COLD LATITUDE SAILING


      There are three things (all related) that are immediately striking about high, or low, latitude sailing which define the occupation. The temperature, the light, the force of the wind. We spend our lives bathed in the spectacular light of the circumpolar regions and we go there in fear of the wind; being able to stand in some self-defined security, in awe of these natural displays is part of the reward of travel here. But it is the coldness of these places that make up a great part of the challenge.
      We are always amazed, sailing through the tropics on our way to somewhere else, at how easy the sailing is. We get lazy, and there is usually a wake-up call somewhere in the high forties to get us back on track. That is not to say that feisty conditions are not encountered there, but when you can deal with a situation on deck in your underpants it just doesn't have the same gravity to it. Everything works better when it's warm; muscles, motors, batteries, lubricating oil, to name a few. We thought nothing of casting off the lines to cross the Atlantic from Newfoundland, for instance, without being particularly ready for it, knowing that in a few days the temperature would rise along with our ability to deal with problems as they cropped up. Not so in the Southern Ocean. We would never venture into these waters without satisfying ourselves that we were at the highest level of preparedness possible. Even with the best available equipment, low temperatures strictly limit the time that you have to deal effectively with emergency situations. For most cruising sailors it is enough to simply arrive at the destination, that is the challenge and the reward, but we most always have an ulterior motive for the visit. It is very hard to make a start on complex projects if you have expended all your energy just getting across the ocean, so most of our preparation involves taking as much pain out of the crossings as possible.
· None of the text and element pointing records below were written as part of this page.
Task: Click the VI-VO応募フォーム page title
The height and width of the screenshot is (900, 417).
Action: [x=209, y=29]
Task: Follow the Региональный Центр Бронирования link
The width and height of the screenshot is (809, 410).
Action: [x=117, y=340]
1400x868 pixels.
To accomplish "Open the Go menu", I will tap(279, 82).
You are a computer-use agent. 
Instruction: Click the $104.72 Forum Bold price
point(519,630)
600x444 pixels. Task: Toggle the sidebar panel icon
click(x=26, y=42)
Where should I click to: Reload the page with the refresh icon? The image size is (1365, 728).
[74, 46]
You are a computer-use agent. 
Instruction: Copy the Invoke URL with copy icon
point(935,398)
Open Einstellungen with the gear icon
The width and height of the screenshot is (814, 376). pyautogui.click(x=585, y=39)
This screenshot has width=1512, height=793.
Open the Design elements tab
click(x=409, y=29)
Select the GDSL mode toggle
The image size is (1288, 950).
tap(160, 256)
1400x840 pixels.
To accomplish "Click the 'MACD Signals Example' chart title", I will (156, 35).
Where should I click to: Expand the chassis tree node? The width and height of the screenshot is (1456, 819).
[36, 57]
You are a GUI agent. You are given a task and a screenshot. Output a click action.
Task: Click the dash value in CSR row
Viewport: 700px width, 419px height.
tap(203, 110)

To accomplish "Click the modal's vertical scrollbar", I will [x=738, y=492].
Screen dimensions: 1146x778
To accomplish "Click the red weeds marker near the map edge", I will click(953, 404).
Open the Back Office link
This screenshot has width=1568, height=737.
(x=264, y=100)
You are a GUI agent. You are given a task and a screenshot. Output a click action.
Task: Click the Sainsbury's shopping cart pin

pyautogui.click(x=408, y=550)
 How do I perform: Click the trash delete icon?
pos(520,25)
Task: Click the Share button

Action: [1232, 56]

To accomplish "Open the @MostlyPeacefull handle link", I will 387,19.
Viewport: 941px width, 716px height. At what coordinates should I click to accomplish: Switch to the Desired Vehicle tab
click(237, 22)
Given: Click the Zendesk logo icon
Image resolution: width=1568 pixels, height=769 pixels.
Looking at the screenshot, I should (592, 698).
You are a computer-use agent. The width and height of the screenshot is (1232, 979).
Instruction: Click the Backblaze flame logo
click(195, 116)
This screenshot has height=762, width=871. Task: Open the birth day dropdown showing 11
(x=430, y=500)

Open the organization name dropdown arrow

      So how cold is cold and how do we combat it? Sailing is a relatively sedentary occupation and it is rare that physical activity will keep you warm as it does whilst climbing. In sailing terms, the coldest it is likely to get is about -5° C. (23° F.). Any colder than this and it is unlikely to be long before the sailing season is over! Any temperatures below about 10° C. (50° F.) are likely to cause some discomfort though, especially in the wet and humid environment of a sailboat. On a boat, nearly all problems are dealt with through manual dexterity, and it is the hands that are the most difficult to keep warm. If you cannot grip a lifeline, for instance, you'll not be able to save yourself even if your body core is still warm. Cold belongs to that most insidious set of dangers that could be termed background hazards which seem to selectively kill the most experienced of people simply because they become complacent or fatigued with dealing with them on a day to day basis. The mountaineer that loses a glove descending a mountain and freezes to death because he can't zip up his parka, the driver that doesn't fasten his seatbelt because he's just going round the block, the veteran sailor that dies on a motorway in Rio because he trips over his loose sandal: all examples of dropping ones guard to the background hazard. The effect is even more amplified when we have a large crew aboard. We are always accused of being anal about the smallest of details, such as always wearing a survival suit in the dinghy, but this stems from the fact that we just get used to looking for the little hazards that will eventually kill us if we subdue our awareness of them for the sake of popularity.
      The main weapons against the cold are sleep, food, heating and organization. Long ago I remember spending a week exploring a cave in New Zealand. Whilst I was disorganized and cold most of the time and unable to accomplish much except shiver in my sleeping bag, one of my companions was exploring happily at the farthest reaches of the cave. His philosophy was, "No matter how far you go, always have some place nearby that at least feels like home, even if it's only the ability to make a cup of tea and have a snooze there." Even a small measure of comfort close at hand can allow one to push harder into the void. This lesson we took to heart on Northanger. Up on the mountain, we can look back to the boat and see that there is some measure of security there, even if it is only psychological. The heater is always going, the bunks are always dry and there's a mountain of food ready to be cooked; with the boat secure we can concentrate on the task at hand.
      There is a cost to all this of course. On expedition, we are always busy, too busy to be able to sit still and "absorb the surroundings" which is part of the joy in being in these places. Over time though, by osmosis, one develops a working relationship with the environment which is infinitely more rewarding than just gazing at it and not knowing it.